Central Health is revealing more information about a problem with its COVID-19 vaccine rollout, which forced the health authority to hastily organize an immunization clinic to prevent it from losing some doses.
After repeated requests from CBC, the health authority provided more details by email Tuesday afternoon.
The statement said a shipment of the Pfizer-BioNTech vaccine "went to a temperature that did not permit longer storage" on its way to Grand Falls-Windsor on Jan. 7, and had to be administered within six hours.
The health authority said that batch made up only a "small portion" of its supply: 160 doses that were allotted for a clinic the next day.
The temperature monitor for the shipment went outside the recommended 2 to 8 C, meaning they could not be refrozen. According to the statement, the health authority "engaged provincial consultants who confirmed the vaccine was safe to use but had to be administered in the required time frame."
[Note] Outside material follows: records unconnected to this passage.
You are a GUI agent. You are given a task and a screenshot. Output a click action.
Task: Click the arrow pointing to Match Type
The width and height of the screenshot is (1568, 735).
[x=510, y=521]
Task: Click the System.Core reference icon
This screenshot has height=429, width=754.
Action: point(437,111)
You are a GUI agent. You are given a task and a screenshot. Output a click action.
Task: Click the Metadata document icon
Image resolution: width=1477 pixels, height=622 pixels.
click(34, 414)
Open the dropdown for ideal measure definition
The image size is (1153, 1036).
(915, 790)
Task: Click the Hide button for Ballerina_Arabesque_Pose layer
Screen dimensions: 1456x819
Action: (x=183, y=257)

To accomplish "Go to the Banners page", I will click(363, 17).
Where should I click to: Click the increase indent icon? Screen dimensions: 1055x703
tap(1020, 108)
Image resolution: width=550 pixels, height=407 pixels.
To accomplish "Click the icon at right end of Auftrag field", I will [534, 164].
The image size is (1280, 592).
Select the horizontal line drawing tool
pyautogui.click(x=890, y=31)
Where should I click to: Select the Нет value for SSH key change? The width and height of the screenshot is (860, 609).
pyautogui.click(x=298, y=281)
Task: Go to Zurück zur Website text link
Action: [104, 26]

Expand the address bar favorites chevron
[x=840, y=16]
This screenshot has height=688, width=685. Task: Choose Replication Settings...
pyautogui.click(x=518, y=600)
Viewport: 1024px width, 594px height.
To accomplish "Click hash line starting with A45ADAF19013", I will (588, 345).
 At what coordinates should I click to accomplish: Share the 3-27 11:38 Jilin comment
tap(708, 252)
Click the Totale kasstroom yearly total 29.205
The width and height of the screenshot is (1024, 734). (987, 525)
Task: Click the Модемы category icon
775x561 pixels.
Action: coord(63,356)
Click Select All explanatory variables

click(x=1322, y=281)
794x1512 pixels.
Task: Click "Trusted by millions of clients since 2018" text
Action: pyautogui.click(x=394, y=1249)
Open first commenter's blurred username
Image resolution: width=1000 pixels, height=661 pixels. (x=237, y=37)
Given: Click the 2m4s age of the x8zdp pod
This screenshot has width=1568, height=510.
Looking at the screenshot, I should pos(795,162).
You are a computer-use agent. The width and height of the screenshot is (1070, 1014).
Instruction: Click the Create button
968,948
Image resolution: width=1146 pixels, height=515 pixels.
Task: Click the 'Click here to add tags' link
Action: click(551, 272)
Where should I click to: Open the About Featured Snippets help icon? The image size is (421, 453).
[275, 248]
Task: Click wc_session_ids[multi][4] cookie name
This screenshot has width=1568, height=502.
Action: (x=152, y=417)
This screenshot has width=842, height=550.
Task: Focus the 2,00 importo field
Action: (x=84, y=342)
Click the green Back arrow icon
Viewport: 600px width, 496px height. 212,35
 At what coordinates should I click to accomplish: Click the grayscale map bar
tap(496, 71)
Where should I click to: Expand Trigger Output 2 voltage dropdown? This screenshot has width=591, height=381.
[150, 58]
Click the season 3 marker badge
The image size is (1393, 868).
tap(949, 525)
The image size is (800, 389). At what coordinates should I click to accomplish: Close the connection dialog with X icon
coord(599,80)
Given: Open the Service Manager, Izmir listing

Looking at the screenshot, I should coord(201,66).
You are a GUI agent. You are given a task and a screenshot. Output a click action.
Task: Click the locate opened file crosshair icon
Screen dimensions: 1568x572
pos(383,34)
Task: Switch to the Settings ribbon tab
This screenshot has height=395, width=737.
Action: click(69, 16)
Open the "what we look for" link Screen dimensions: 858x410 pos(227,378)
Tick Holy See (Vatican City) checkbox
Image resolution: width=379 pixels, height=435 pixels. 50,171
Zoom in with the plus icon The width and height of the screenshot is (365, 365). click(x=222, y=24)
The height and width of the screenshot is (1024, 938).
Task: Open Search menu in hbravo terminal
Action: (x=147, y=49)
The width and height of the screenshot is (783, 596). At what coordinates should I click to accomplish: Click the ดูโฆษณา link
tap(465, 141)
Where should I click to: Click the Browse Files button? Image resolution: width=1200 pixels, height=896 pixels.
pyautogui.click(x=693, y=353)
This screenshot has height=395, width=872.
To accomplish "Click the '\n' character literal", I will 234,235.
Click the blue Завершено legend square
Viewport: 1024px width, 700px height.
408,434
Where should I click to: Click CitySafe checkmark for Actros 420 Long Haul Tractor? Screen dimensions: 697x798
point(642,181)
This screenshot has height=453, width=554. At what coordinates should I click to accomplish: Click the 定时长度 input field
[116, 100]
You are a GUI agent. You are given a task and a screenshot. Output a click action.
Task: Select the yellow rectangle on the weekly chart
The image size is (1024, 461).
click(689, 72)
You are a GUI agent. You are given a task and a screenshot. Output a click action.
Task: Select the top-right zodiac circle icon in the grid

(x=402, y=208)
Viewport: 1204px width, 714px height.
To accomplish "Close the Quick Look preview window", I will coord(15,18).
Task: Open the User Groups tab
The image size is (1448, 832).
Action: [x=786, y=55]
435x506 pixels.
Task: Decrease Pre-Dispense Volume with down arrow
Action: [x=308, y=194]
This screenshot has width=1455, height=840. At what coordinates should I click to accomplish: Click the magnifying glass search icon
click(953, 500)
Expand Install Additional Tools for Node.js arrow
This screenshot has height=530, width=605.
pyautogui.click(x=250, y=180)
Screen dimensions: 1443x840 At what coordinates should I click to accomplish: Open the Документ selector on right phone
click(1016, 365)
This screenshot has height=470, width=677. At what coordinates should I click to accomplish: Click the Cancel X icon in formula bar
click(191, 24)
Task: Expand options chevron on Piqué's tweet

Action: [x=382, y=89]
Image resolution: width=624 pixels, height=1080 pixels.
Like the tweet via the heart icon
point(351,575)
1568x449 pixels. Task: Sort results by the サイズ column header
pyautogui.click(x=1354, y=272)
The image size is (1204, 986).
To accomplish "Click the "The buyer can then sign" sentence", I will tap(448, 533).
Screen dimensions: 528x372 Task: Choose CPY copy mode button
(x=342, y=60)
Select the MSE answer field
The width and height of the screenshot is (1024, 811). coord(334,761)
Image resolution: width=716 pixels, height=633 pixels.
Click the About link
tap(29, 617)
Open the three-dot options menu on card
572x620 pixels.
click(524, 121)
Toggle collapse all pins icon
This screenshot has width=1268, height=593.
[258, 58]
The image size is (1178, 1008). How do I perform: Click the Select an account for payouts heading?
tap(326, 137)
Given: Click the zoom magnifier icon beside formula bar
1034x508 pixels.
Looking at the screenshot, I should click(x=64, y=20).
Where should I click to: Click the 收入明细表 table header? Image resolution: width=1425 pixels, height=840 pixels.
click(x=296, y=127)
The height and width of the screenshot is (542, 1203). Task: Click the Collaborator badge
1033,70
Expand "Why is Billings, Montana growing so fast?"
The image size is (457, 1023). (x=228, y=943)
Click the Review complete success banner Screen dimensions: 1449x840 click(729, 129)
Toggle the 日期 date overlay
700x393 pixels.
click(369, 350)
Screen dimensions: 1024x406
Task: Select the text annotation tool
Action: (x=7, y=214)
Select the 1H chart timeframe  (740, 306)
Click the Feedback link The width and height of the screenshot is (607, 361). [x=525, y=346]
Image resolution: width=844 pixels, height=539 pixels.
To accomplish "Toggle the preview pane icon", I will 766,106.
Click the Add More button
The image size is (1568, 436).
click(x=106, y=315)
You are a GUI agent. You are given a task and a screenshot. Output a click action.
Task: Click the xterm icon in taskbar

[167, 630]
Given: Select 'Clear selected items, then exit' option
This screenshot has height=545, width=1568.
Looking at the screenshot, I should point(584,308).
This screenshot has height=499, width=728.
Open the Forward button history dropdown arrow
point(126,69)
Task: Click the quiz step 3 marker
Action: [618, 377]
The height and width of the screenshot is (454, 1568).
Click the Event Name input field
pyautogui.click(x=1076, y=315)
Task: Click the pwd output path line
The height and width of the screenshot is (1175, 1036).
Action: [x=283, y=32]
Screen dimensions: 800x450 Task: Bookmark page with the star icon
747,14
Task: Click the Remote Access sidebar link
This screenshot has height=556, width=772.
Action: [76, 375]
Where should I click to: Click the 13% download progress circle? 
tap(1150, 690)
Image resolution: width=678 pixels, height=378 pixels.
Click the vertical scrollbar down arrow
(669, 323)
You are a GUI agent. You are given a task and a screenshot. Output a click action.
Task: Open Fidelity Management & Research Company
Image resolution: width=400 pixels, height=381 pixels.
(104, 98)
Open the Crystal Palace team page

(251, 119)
The health authority says it suspects there may have been an issue with the placement of the monitor that was measuring the temperature of the vaccine. It said the doses fell out of the recommended temperature range, but none of them were wasted.
"We quickly organized an impromptu clinic with priority health-care workers, along with a small number of additional employees who were available to attend at such a short notice," the statement said.
"The 160 doses were safely administered with no wastage. Many of those who were immunized already had appointments booked for Friday onward."
Central Health refused two requests to do an interview with CBC, and wouldn't provide more information on the incident until Tuesday afternoon, such as what the exact problem was, what type of vaccine was involved, and how many people ended up vaccinated.
On Tuesday, a spokesperson for the health authority said someone would speak about the issue to CBC's Newfoundland Morning on Thursday.
The Pfizer-BioNTech vaccine must be stored at ultra-low temperatures to be viable, between –60 C and –80 C. The Moderna vaccine is more stable, but must still be stored at around –20 C. The provincial government has said that due to Moderna's stability, those doses were earmarked for remote communities in Labrador.
Also on Tuesday afternoon, Maj.-Gen. Dany Fortin, the person in charge of national vaccine distribution, said Canada would not receive any doses of the Pfizer-BioNTech vaccine next week, as the company upgrades its European plant. Fortin said that delay will have "considerable impact."
It's not clear yet on how the drop in shipments will affect Newfoundland and Labrador.
No new cases Tuesday
The province has five active cases of COVID-19, with one person in hospital, the Department of Health said Tuesday.
No new cases were reported Tuesday, and one person in the Eastern Health region has recovered since Monday, with a total of 384 people recovering since March.
As of Tuesday, 76,740 people have been tested, and as of last Wednesday, 5,291 vaccine doses had been administered. The Department of Health has said vaccination data will be released weekly.